**What you are asked to do:**
Select from the data all lines with the word "Pending".
══ Data to use
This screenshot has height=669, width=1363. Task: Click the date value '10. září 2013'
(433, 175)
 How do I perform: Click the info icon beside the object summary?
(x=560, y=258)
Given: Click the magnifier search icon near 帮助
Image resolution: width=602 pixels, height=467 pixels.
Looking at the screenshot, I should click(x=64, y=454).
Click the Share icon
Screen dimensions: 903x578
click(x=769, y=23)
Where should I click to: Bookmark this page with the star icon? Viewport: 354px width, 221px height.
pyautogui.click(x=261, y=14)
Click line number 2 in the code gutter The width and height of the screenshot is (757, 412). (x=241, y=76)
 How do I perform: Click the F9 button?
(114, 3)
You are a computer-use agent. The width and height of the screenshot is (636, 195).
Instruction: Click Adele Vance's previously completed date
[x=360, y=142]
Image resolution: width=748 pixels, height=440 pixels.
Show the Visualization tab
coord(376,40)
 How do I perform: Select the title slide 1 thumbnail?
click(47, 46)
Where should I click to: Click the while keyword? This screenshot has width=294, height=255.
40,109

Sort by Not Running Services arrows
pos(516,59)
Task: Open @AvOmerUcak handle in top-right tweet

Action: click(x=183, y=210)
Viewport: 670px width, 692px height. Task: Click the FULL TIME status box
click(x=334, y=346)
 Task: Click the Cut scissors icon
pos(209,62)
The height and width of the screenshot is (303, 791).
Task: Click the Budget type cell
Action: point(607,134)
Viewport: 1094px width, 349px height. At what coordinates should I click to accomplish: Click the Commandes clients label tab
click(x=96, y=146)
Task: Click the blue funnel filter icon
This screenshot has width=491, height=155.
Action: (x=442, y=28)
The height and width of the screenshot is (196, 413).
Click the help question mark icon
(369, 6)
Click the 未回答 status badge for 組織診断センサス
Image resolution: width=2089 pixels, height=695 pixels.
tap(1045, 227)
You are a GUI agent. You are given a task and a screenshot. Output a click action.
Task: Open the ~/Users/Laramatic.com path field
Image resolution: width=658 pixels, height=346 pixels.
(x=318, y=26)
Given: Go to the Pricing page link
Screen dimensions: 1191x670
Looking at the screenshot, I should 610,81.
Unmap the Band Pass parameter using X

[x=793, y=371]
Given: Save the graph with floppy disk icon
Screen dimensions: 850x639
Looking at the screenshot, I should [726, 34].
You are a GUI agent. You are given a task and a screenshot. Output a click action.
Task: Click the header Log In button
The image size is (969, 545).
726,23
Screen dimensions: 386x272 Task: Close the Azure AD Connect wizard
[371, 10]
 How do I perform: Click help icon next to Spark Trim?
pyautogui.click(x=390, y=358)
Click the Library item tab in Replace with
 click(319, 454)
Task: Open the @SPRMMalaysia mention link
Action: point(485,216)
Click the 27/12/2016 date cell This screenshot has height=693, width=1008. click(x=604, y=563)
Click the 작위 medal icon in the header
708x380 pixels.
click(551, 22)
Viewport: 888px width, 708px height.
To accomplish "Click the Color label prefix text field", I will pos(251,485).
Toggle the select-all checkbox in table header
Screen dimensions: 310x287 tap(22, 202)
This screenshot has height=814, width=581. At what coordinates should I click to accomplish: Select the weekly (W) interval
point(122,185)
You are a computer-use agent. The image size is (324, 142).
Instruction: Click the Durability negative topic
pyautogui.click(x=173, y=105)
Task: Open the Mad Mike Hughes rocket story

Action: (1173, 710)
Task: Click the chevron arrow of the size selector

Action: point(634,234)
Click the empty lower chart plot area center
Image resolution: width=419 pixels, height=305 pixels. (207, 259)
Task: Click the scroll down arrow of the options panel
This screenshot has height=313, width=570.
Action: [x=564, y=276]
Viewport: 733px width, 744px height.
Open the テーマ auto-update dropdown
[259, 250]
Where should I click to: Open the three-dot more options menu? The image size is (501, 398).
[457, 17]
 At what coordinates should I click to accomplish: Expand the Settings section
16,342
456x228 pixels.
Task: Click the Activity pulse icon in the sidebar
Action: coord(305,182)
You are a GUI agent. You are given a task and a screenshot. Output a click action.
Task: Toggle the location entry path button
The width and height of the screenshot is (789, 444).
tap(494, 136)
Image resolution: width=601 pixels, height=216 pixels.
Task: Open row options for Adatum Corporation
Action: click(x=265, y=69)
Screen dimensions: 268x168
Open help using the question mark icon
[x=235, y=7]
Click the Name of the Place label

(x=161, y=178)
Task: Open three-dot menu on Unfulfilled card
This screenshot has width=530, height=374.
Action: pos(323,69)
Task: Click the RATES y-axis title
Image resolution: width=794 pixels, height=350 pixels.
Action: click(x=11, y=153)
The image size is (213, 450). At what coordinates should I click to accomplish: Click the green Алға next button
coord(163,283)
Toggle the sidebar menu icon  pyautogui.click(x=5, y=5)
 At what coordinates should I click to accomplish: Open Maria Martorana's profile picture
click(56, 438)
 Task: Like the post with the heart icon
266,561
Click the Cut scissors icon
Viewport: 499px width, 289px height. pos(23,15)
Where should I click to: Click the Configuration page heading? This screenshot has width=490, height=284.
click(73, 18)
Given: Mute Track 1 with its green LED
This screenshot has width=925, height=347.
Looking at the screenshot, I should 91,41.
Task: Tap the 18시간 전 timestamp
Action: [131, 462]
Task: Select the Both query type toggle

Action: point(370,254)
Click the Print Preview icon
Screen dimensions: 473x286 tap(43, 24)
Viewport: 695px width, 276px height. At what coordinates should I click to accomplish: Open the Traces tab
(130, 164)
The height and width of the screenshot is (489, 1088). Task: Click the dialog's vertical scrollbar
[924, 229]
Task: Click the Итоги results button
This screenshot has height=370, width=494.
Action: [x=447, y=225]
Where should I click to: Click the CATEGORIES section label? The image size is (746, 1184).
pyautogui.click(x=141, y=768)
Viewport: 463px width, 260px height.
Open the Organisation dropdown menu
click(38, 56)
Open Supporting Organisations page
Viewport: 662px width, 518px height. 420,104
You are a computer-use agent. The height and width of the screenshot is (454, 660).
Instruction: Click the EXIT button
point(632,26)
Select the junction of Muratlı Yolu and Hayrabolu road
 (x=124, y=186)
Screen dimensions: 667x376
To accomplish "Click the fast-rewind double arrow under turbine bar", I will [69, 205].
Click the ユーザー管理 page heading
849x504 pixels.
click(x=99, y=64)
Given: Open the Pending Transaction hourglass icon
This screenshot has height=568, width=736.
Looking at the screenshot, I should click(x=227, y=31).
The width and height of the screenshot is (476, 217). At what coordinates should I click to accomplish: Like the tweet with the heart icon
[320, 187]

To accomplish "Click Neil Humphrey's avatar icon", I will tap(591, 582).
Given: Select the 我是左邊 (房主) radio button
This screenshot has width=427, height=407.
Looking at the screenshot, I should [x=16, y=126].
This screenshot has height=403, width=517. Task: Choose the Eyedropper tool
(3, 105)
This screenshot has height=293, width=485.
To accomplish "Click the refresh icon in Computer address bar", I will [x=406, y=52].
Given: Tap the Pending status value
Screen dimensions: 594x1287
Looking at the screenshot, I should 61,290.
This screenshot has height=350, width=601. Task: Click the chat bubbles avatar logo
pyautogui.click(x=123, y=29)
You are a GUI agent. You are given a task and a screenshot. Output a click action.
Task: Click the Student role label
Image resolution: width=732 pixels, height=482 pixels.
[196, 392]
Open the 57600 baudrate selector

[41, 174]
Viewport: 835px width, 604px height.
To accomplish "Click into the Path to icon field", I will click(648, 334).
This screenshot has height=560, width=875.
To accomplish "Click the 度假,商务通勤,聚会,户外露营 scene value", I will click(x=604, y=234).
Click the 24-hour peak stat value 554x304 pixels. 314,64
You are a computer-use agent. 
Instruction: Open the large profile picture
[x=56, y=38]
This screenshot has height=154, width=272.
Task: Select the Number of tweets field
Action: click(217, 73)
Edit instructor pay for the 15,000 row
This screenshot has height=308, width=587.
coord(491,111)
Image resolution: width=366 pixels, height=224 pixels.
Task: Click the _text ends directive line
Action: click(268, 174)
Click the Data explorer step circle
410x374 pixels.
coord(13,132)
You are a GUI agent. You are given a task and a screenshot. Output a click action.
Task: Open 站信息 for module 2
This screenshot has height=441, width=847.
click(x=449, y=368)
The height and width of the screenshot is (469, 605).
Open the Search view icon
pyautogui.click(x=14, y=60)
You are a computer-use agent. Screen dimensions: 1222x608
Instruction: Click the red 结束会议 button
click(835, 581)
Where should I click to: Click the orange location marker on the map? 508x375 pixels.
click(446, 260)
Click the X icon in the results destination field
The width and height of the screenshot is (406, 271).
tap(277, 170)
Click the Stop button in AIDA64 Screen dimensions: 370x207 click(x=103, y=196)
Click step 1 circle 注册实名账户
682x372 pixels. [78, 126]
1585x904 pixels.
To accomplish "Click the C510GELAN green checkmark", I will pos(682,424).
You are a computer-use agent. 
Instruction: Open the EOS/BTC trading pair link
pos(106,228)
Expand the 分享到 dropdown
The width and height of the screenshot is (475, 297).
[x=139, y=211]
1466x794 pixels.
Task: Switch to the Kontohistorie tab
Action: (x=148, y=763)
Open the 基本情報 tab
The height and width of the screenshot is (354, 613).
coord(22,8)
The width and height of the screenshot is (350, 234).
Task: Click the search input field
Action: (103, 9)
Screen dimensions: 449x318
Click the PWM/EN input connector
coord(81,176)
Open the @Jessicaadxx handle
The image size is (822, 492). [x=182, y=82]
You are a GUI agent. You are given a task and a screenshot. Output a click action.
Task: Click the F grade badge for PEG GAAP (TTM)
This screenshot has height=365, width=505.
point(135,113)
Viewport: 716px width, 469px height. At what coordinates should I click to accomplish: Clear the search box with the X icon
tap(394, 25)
════
**Answer to the exercise:**
Given: Open the Pending Transaction hourglass icon
Given: Tap the Pending status value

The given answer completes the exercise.